Records supplied
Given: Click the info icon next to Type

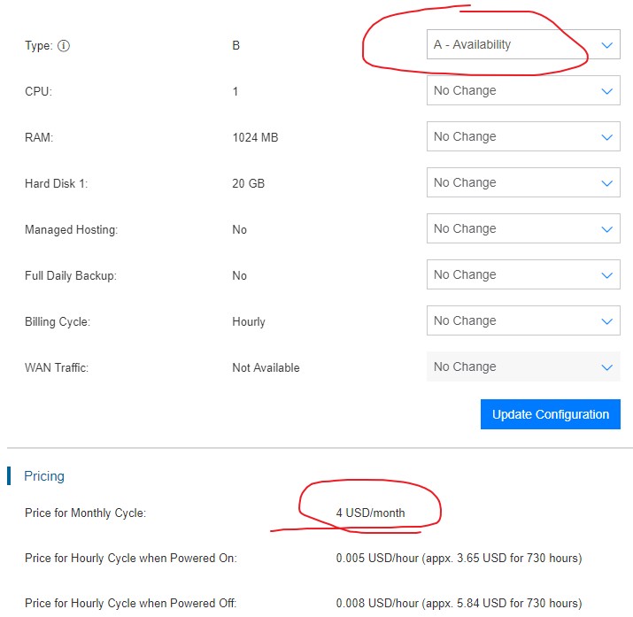Looking at the screenshot, I should click(x=64, y=46).
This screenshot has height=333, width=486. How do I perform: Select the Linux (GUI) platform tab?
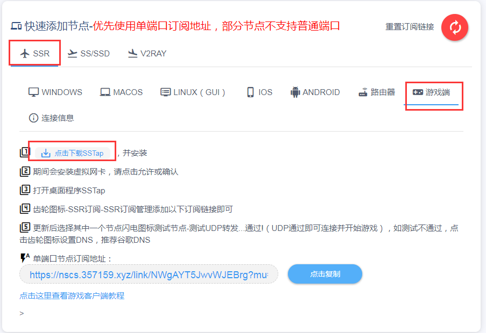[193, 92]
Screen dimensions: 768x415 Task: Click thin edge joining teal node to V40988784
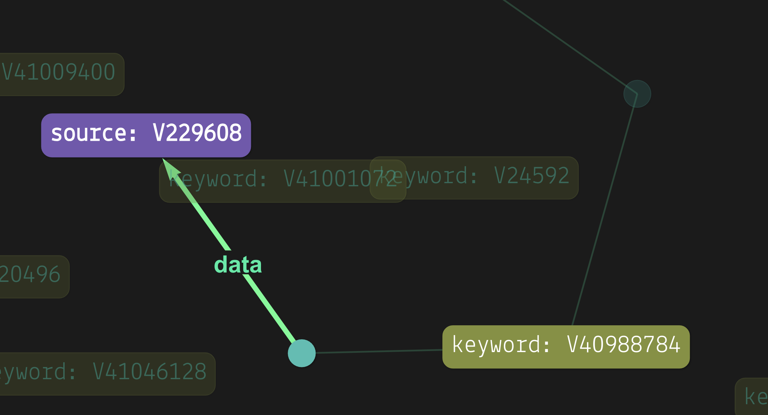point(379,351)
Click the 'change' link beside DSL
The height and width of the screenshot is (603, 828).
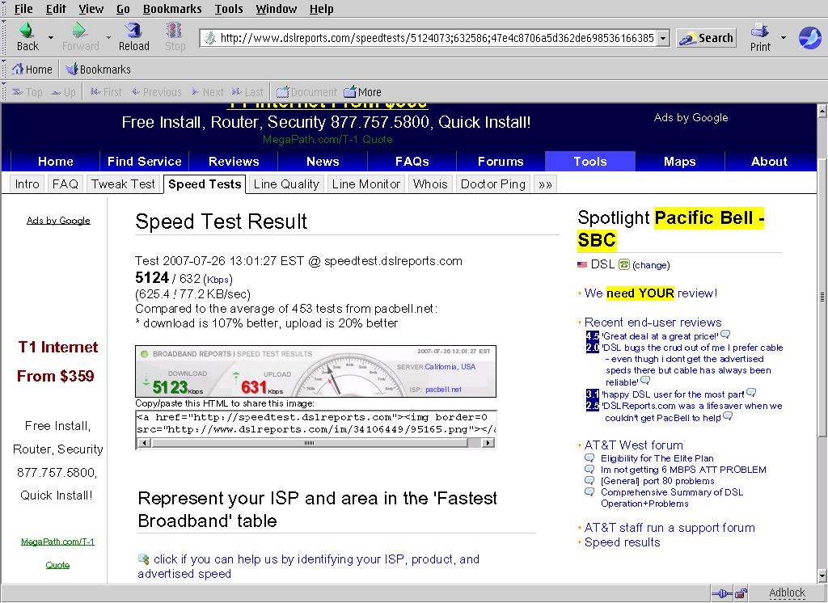pos(651,265)
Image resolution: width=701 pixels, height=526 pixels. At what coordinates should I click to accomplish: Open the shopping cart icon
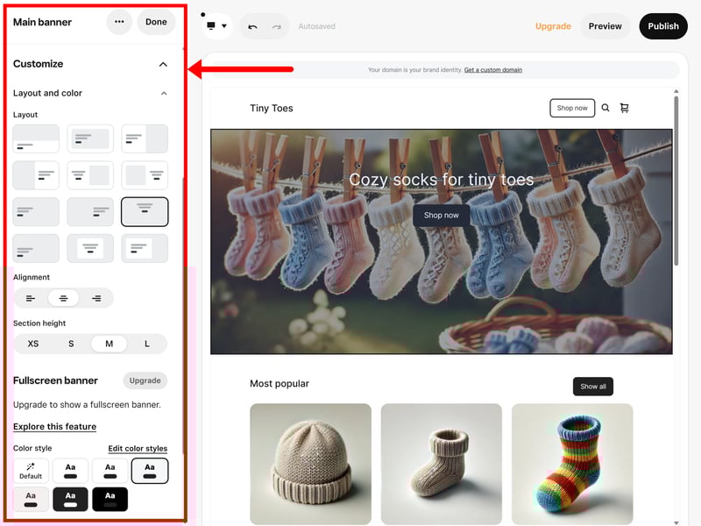(x=625, y=108)
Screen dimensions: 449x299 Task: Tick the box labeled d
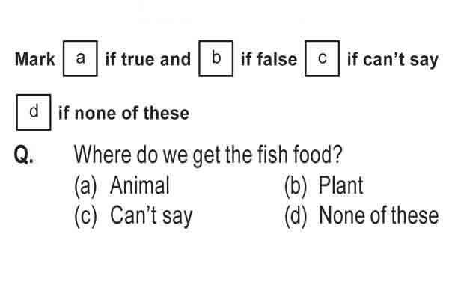34,112
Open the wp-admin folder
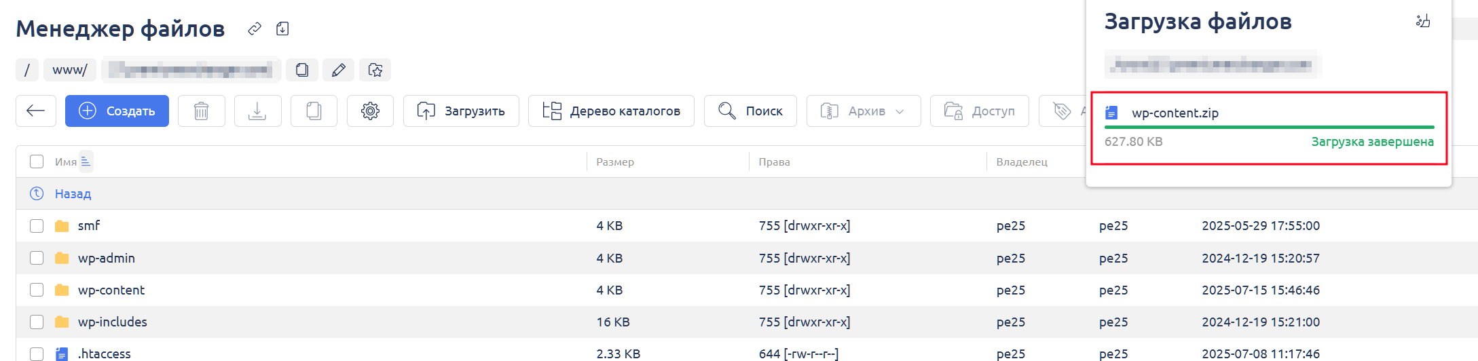The width and height of the screenshot is (1478, 361). coord(107,259)
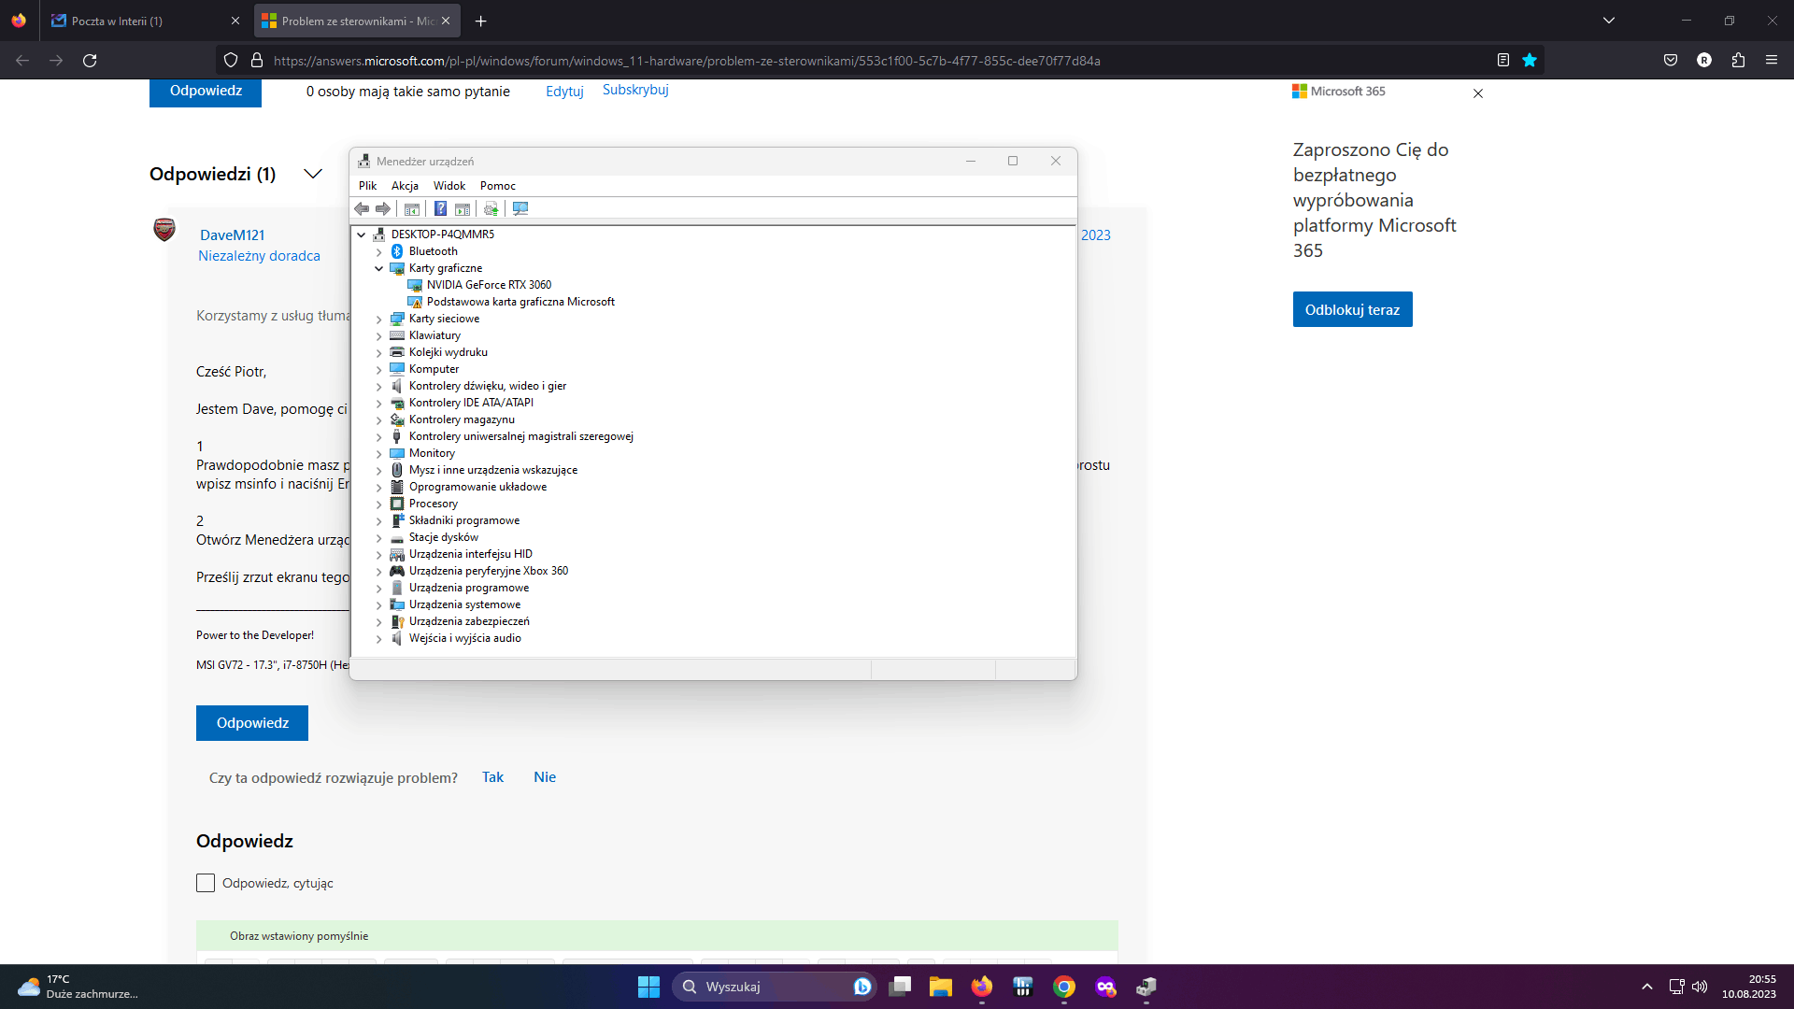Screen dimensions: 1794x1009
Task: Click the Odblokuj teraz button
Action: coord(1352,310)
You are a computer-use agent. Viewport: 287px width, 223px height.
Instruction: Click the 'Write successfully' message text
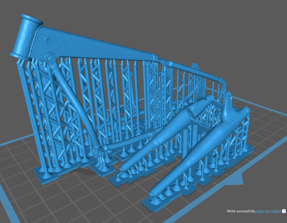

Task directions
Copy the lines above word for word, leaving out the pictures.

Solution for this task
Given: Click the info icon next to Type

Looking at the screenshot, I should click(x=64, y=46).
This screenshot has height=333, width=486. How do I perform: Select the Linux (GUI) platform tab?
[193, 92]
Screen dimensions: 768x415 Task: Click thin edge joining teal node to V40988784
point(379,351)
Click the 'change' link beside DSL
The height and width of the screenshot is (603, 828).
pos(651,265)
Image resolution: width=701 pixels, height=526 pixels. At what coordinates should I click to accomplish: Open the shopping cart icon
(x=625, y=108)
Screen dimensions: 449x299 Task: Tick the box labeled d
34,112
Open the wp-admin folder
The width and height of the screenshot is (1478, 361). coord(107,259)
Screen dimensions: 1794x1009
Task: Click the Odblokuj teraz button
Action: coord(1352,310)
You are a computer-use agent. Viewport: 287px width, 223px height.
Instruction: Click the 'Write successfully' message text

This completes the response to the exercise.